Gay also commented on the fact that celebrities like Dunham are subject to more scrutiny for their words and actions: “Famous people experience it way more.”
Dunham has since written an apology on Instagram, directly addressing the criticism she has received since the Lenny Letter.
“I owe Odell Beckham Jr an apology,” she wrote on Instagram. “Despite my moments of bravado, I struggle at industry events (and in life) with the sense that I don’t rep a certain standard of beauty and so when I show up to the Met Ball surrounded by models and swan-like actresses it’s hard not to feel like a sack of flaming garbage. This felt especially intense with a handsome athlete as my dinner companion and a bunch of women I was sure he’d rather be seated with.
“I went ahead and projected these insecurities and made totally narcissistic assumptions about what he was thinking, then presented those assumptions as facts,” she added. “I feel terrible about it.”

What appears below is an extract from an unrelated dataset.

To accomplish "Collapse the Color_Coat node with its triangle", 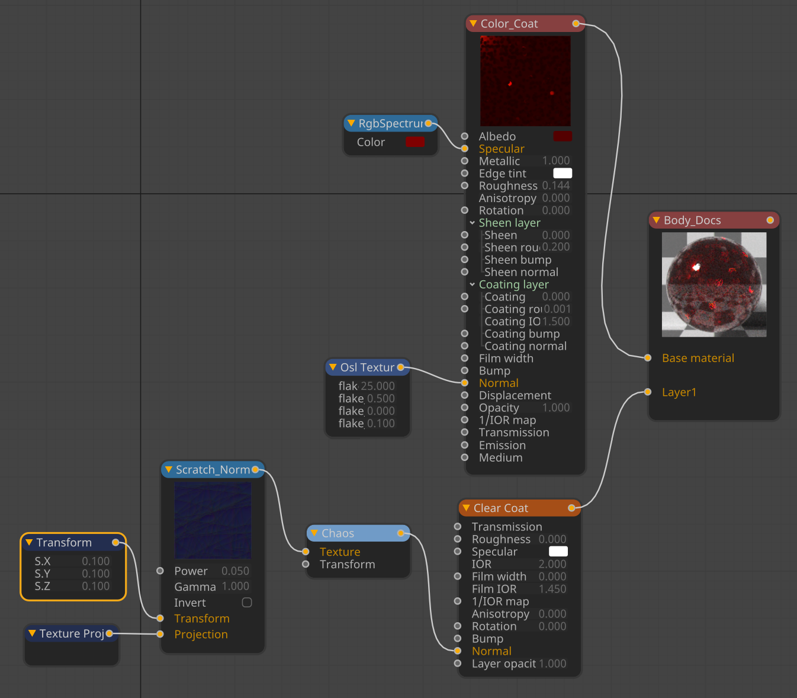I will 473,24.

“After listening to lots of valid criticism, I see how unfair it is to ascribe misogynistic thoughts to someone I don’t know AT ALL,” she said. “But most importantly, I would never intentionally contribute to a long and often violent history of the over-sexualisation of black male bodies – as well as false accusations by white women towards black men.”
To conclude she said: “I’m so sorry, particularly to OBJ, who has every right to be on his cell phone. The fact is I don’t know about his state of mind (I don’t know a lot of things) and I shouldn’t have acted like I did.”